No pawrent is spared from having pet hair sprinkled on everything they own. With the exception of hairless dogs, all dogs shed. Even hypoallergenic dogs like labradoodles shed, although they shed much less than double coated breeds like huskies.

Top reasons dogs shed

All animals with hair (including humans) shed on a regular basis. So if you’re wondering when will my dog stop shedding, we hate to be the bearer of bad news...but the answer is never. Shedding is part of the natural life cycle of hair shafts within the follicles. Hair goes through phases of growth and shedding; dead hairs are shed to make room for fresh, new growth. The top reasons dogs shed are change in climate, stress, medical reasons, dehydration, poor hygiene, and diet.

Change in climate

Just as we change our wardrobes seasonally, dogs must also adapt to temperature changes. Most dogs will shed extra during spring and fall. However, you may notice your dog shedding in the colder months and find yourself asking how long do dogs shed their winter coat? The answer is that many dogs shed their lightweight coats to make room for their protective winter coats. Humans can relate by swapping out a light cardigan for a heavy parka. So while it may be strange to see your dog shedding in winter, chances are it is perfectly normal.

Stress or anxiety

Just like their humans, stress can cause dogs to lose their hair. A change in schedule, or new people or animals living in the household can emotionally impact your dog and cause them stress. In addition to excess shedding, your dog may show other signs of anxiety, like having accidents, eating more or less than usual, whining or crying, or even being destructive.

Medical Reasons

Your doggo’s health may be reflected in their shedding rate, so you should pay attention to any unexplained excessive shedding. Endocrine diseases, skin disorders, nutritional or vitamin deficiencies, and other disorders can cause hair loss or change the rate of hair growth in your dog. Hormonal fluctuations can also cause female dogs to shed more after a heat cycle. You should contact your vet if the rate of shedding seems out of the ordinary for your dog.

— Exercise 1 —
Print the stretch of the article on dog shedding from "Just like their" through "for your dog.".
— Exercise 2 —
Answer these questions from the article on dog shedding:
(a) During which two seasons do most dogs shed extra?
(b) After what event can female dogs shed more?
(c) Which breed does the article give as an example of a double coated breed?
— Exercise 3 —
Write the next part of the article on dog shedding, picking up after its final sentence.
The records have no connection to the article on dog shedding.

(Data entries)
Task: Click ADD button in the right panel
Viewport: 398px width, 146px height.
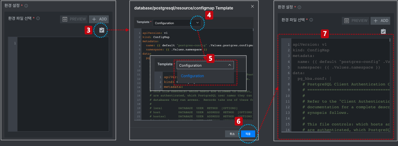Action: 381,21
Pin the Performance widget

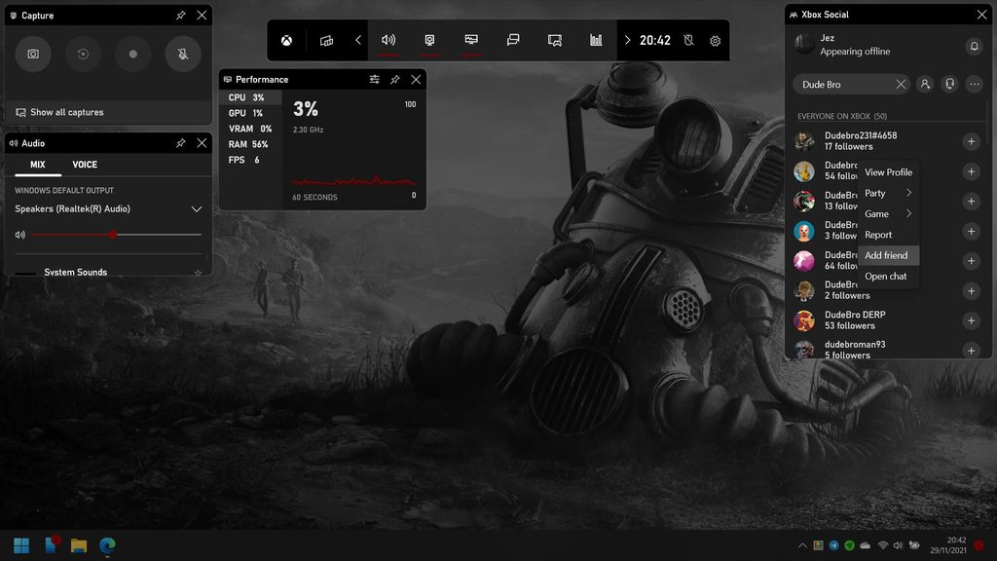(x=395, y=79)
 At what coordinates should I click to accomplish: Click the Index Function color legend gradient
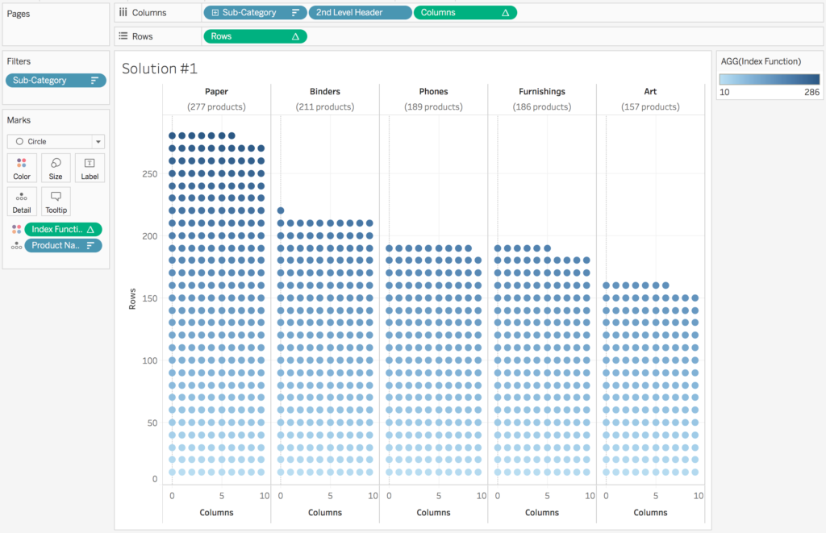[770, 80]
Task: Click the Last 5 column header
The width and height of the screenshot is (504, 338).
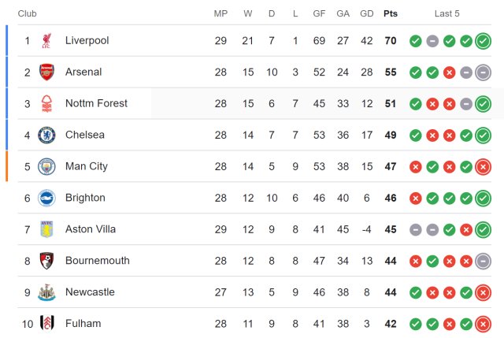Action: (x=447, y=13)
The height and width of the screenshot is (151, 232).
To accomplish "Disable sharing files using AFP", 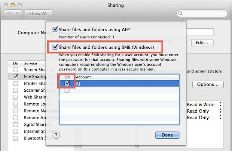I will (x=56, y=29).
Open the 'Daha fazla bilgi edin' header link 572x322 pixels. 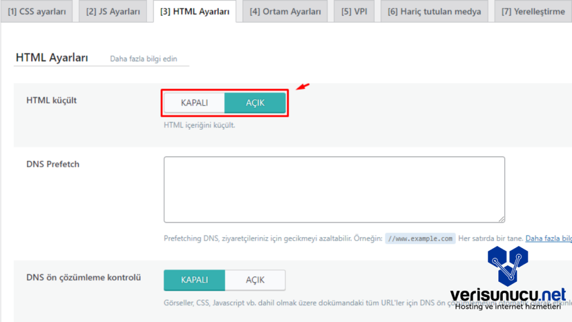pyautogui.click(x=144, y=59)
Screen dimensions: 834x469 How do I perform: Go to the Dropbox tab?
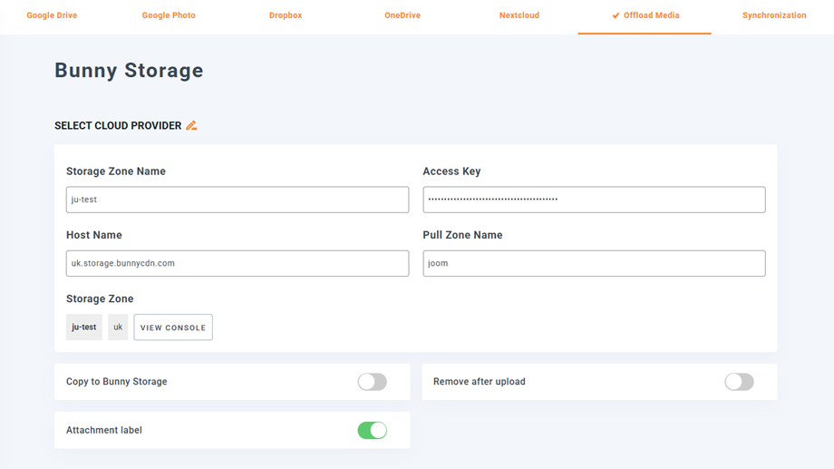[x=286, y=15]
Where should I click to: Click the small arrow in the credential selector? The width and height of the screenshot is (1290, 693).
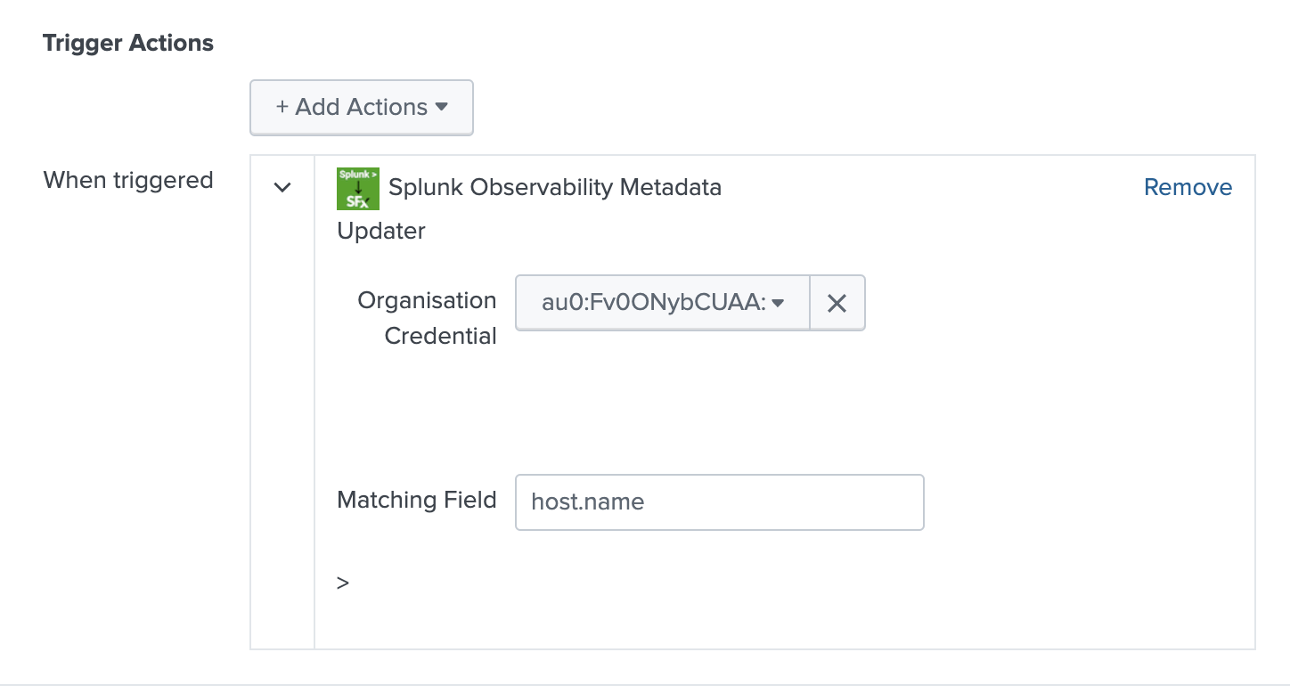778,303
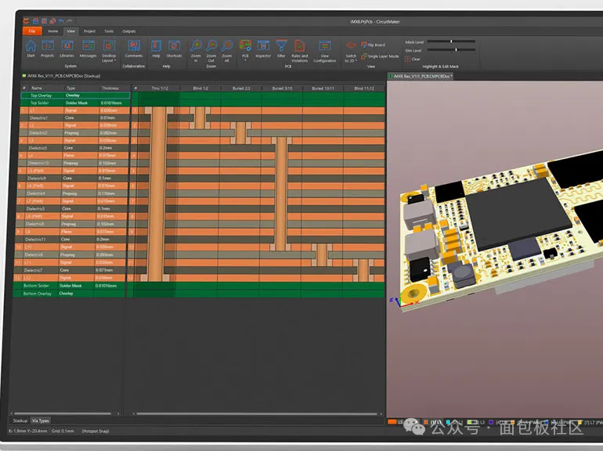Click the Zoom All icon

pyautogui.click(x=226, y=47)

— Response area 1 —
Just like their humans, stress can cause dogs to lose their hair. A change in schedule, or new people or animals living in the household can emotionally impact your dog and cause them stress. In addition to excess shedding, your dog may show other signs of anxiety, like having accidents, eating more or less than usual, whining or crying, or even being destructive.

Medical Reasons

Your doggo’s health may be reflected in their shedding rate, so you should pay attention to any unexplained excessive shedding. Endocrine diseases, skin disorders, nutritional or vitamin deficiencies, and other disorders can cause hair loss or change the rate of hair growth in your dog. Hormonal fluctuations can also cause female dogs to shed more after a heat cycle. You should contact your vet if the rate of shedding seems out of the ordinary for your dog.

— Response area 2 —
(a) Spring and fall
(b) A heat cycle
(c) Huskies

— Response area 3 —
Dehydration

Your pup should always have more than enough fresh water available. Staying hydrated is incredibly important, even in cooler months. Dehydration can lead to dry skin, which is one of the causes of excessive shedding.

Hygiene

Regardless of the type of hair your dog has, brushing is an important part of good hygiene. Routine grooming (some dogs require brushing every day) is absolutely essential for all dogs. Brushing or combing your dog helps to remove dead hairs before they end up on every square inch of your home. Brushing helps to distribute healthy, natural oils produced by the skin throughout your dog’s coat, which helps hairs stay in place on your dog, not on your floor. Bathe your dog regularly, but only use dog shampoo, as human shampoo is too harsh and will irritate Fido’s skin.

Diet

Since diet plays a huge role in your dog’s overall health, nutritious food is important. There are even specialty noms made precisely to promote a healthy, shiny coat! Some dogs with food allergies are prone to diet-related shedding, these pups can benefit from a protein-rich and grain-free food to improve their dry skin and reduce shedding.

Tips for keeping shedding under control

The best thing you can do for your dog’s health and your own sanity is to maintain a regular schedule of brushing and grooming, as well as keeping your dog hydrated and providing them with nutritious food. Pay close attention to anything that could be causing them stress or impacting their health. At the end of the day, the puppy eyes and wet kisses are well worth the dog hair, just make sure you stock up on lint rollers!